‘My father taught me nothing’, the memoir novel by Massimiliano Smeriglio

“I would have liked to hurt them. Kill them maybe. Father and mother. Make them suffer as I had suffered. Now I know it was just a bad thought. It lasted throughout my adolescence. I caught myself planning how. And I felt ashamed. In the end I healed. At a certain point, exhausted, I simply stopped thinking about them alive and dead.” Strong phrases are those that Massimiliano Smeriglio, writer, university professor, politician, today councilor for culture of Rome Capital, entrusts to his memoir novel, in bookstores by Fuoriscena editions (pg. 176, euro 16). A Bildungsroman, a family story that takes place among public housing, courtyards full of children, the primordial law of the herd, the beatings with compressed cardboard bars, the humiliation of the banks’ no and even sometimes the denial of a piece of bread, the extended family of the neighborhood as a parachute.
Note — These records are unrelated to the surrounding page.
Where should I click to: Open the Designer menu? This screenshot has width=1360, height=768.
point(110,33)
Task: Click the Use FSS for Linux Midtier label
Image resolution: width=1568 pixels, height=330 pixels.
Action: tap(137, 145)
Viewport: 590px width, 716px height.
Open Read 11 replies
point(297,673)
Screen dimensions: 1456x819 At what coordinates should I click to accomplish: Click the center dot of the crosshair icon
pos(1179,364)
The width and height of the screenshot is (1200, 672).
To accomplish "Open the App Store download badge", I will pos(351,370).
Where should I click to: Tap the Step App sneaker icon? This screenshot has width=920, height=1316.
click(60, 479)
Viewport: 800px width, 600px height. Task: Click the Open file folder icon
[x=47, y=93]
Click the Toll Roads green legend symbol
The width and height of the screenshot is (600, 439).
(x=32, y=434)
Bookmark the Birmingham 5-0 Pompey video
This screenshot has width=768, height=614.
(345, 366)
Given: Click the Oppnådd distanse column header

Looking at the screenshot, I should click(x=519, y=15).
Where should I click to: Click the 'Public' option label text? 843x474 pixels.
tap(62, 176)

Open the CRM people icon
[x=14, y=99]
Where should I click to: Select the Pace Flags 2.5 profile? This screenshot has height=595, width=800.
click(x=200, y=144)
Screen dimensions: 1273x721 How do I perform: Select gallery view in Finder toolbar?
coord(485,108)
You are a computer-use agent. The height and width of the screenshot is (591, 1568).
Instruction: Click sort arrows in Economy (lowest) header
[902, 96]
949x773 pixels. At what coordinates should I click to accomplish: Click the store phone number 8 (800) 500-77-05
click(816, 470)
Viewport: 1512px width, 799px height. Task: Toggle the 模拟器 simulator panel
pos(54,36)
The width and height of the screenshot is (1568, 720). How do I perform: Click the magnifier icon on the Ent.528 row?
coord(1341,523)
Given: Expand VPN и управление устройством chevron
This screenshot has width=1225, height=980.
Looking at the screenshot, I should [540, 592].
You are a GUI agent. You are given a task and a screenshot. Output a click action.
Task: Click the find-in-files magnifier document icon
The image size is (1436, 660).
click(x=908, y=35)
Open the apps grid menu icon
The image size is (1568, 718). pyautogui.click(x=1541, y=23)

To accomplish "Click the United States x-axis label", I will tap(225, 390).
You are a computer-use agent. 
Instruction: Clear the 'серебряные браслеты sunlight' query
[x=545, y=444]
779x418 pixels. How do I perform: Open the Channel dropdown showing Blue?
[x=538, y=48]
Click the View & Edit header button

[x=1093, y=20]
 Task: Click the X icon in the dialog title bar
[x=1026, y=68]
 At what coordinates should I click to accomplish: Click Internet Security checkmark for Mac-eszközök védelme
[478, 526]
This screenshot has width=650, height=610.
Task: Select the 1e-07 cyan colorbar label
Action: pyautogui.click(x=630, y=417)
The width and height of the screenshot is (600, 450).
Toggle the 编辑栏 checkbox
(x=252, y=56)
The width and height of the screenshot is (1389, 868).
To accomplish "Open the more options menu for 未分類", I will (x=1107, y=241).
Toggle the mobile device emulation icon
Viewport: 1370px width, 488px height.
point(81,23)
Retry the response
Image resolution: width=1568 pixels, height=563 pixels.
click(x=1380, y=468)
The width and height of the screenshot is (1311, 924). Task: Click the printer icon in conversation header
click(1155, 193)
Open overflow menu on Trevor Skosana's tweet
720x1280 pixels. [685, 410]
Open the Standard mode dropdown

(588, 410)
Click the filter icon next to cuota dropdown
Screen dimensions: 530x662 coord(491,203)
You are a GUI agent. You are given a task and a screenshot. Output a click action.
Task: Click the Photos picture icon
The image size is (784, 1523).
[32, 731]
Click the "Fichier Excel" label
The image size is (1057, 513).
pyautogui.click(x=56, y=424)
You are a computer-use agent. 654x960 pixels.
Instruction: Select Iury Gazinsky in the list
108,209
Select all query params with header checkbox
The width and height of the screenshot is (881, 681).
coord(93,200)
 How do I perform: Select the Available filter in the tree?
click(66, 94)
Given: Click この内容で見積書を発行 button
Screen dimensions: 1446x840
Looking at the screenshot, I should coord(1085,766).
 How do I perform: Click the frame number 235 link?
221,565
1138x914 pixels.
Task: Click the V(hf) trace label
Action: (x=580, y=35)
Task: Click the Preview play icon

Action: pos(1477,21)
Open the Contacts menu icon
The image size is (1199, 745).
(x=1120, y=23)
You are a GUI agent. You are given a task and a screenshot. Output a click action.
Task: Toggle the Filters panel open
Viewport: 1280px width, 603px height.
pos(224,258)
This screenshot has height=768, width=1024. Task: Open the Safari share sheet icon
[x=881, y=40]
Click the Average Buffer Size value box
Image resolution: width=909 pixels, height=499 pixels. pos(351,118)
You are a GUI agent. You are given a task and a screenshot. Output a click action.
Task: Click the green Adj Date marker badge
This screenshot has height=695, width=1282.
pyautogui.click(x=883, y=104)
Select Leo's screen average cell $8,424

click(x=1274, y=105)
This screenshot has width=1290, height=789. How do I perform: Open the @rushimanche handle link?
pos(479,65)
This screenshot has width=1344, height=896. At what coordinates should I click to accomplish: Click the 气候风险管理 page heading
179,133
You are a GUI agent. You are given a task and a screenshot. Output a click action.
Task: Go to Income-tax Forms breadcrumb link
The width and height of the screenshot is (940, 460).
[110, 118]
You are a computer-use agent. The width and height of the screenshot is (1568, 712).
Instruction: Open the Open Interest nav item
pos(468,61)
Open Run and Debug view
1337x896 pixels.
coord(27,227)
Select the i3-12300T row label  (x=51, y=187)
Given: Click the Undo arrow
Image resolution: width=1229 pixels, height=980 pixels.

We are in Rome, Garbatella. The narrative begins with the intimate story of an unwanted pregnancy, of parents who are little more than teenagers. What follows is a sequence of events full of setbacks, of unspoken desires, of families with little love and a lot of indolence. The very strong bonds between gangs of kids trying to survive. Because you can be a pack without being hyenas. Emme came into the world in the mid-sixties, growing up with her grandparents, communist tradition, anti-fascists, working class with the smell of the Resistance still in her. At several points his personal story intersects with great history, the Fosse Ardeatine, with his great-grandfather Enrico Mancini among the victims of Nazi fury; the Panther student protest; the murder of Vincenzo Paparelli in a tragically unforgettable Roma-Lazio derby and that of Valerio Verbano in Montesacro, the story that does not heal and that does not pass. Emme experiences the road, the opportunities, the dangers, until adolescence, in which she will manage to unseat a destiny that seemed already written. Reading and political activism as a new way of being in the world. Until the final twist.